A Câmara dos Deputados aprovou, nesta semana, os projetos de lei que autorizam a criação de duas novas instituições federais de ensino superior no país: a Universidade Federal Indígena (Unind) e a Universidade Federal do Esporte (UFEsporte). As matérias, de iniciativa do Poder Executivo, seguem agora para análise do Senado Federal.
De acordo com os textos aprovados, a implantação das novas universidades não deverá gerar impacto orçamentário imediato. Isso porque os cargos de direção e coordenação administrativa serão ocupados a partir da reorganização de vagas já existentes no âmbito do Ministério da Educação (MEC). Já as vagas destinadas a professores e técnicos administrativos foram previamente autorizadas e constam no Orçamento da União, o que garante viabilidade jurídica e financeira para o início do funcionamento das instituições.
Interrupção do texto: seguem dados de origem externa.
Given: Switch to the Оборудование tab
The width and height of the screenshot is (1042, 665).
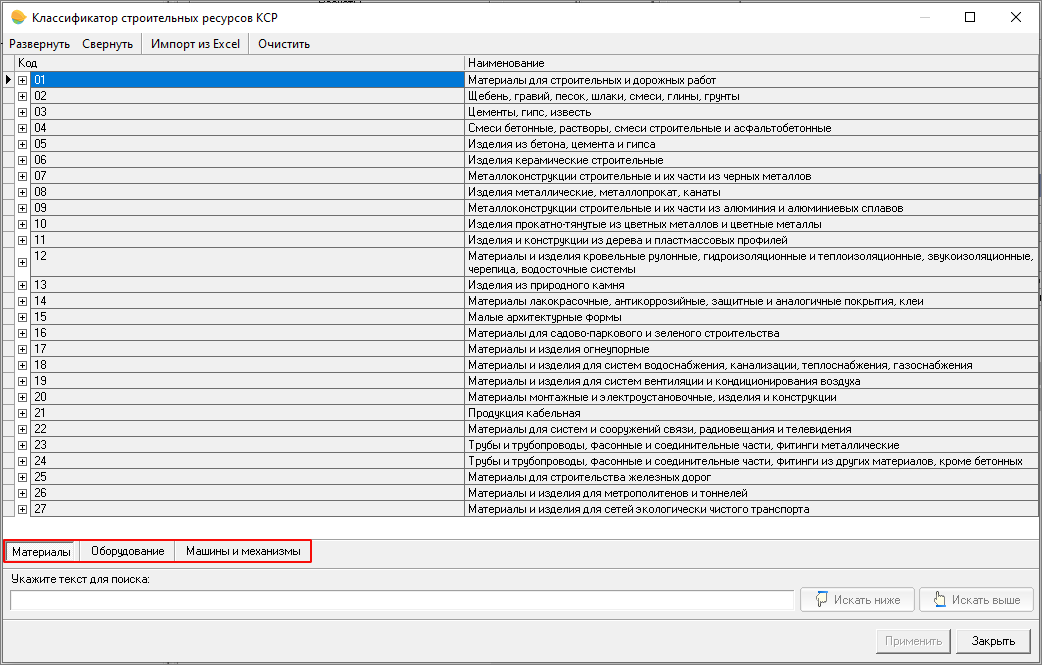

Ambas as universidades terão sede em Brasília, no Distrito Federal. No entanto, os projetos autorizam a criação de campi em outras regiões do país, o que abre espaço para uma futura interiorização do ensino superior e para a ampliação do alcance social das iniciativas.
Universidade Federal Indígena
A Universidade Federal Indígena (Unind) nasce com a proposta de atender demandas históricas dos povos originários, valorizando suas especificidades culturais, sociais e territoriais. Os cursos de graduação e pós-graduação serão ofertados em áreas consideradas estratégicas para as comunidades indígenas, com destaque para gestão ambiental e territorial, políticas públicas, sustentabilidade socioambiental, promoção das línguas indígenas, saúde, direito, agroecologia, engenharias, tecnologias e formação de professores, entre outras frentes voltadas ao fortalecimento da autonomia indígena.
Além da formação acadêmica, a Unind terá como diretriz central a produção e a difusão do conhecimento científico em diálogo permanente com os saberes tradicionais. A proposta também prevê a valorização das culturas, histórias e línguas indígenas, contribuindo para a preservação da identidade dos povos originários e para a formação de profissionais comprometidos com a defesa dos direitos e da autodeterminação dessas comunidades.
Universidade Federal do Esporte
Já a Universidade Federal do Esporte (UFEsporte) terá como missão consolidar o ensino, a pesquisa, a extensão e a inovação na área da Ciência do Esporte. A instituição pretende atuar de forma integrada na formação de profissionais capacitados para a gestão de políticas públicas esportivas, o treinamento de atletas com atenção especial ao alto rendimento e o desenvolvimento de práticas esportivas inclusivas.
O projeto também enfatiza a promoção da equidade de gênero e étnico-racial, a inclusão de pessoas com deficiência e o enfrentamento de práticas discriminatórias, como o racismo e a violência no ambiente esportivo. Nesse sentido, a UFEsporte se propõe a ser um espaço de referência nacional para a construção de um esporte mais democrático e socialmente responsável.
Os cursos de graduação e pós-graduação deverão contemplar áreas estratégicas para o desenvolvimento do esporte no Brasil, incluindo Ciência do Esporte, Educação Física, Gestão do Esporte e do Lazer Comunitário, Medicina Esportiva e Reabilitação, Gestão e Marketing Esportivo, Nutrição Esportiva, entre outras especializações.
Com a aprovação na Câmara, as propostas avançam agora para o Senado, onde passarão por nova rodada de debates. Caso sejam confirmadas, as duas universidades representarão um marco na política educacional brasileira, ao ampliar o acesso ao ensino superior e ao fortalecer áreas consideradas fundamentais para o desenvolvimento social, cultural e esportivo do país.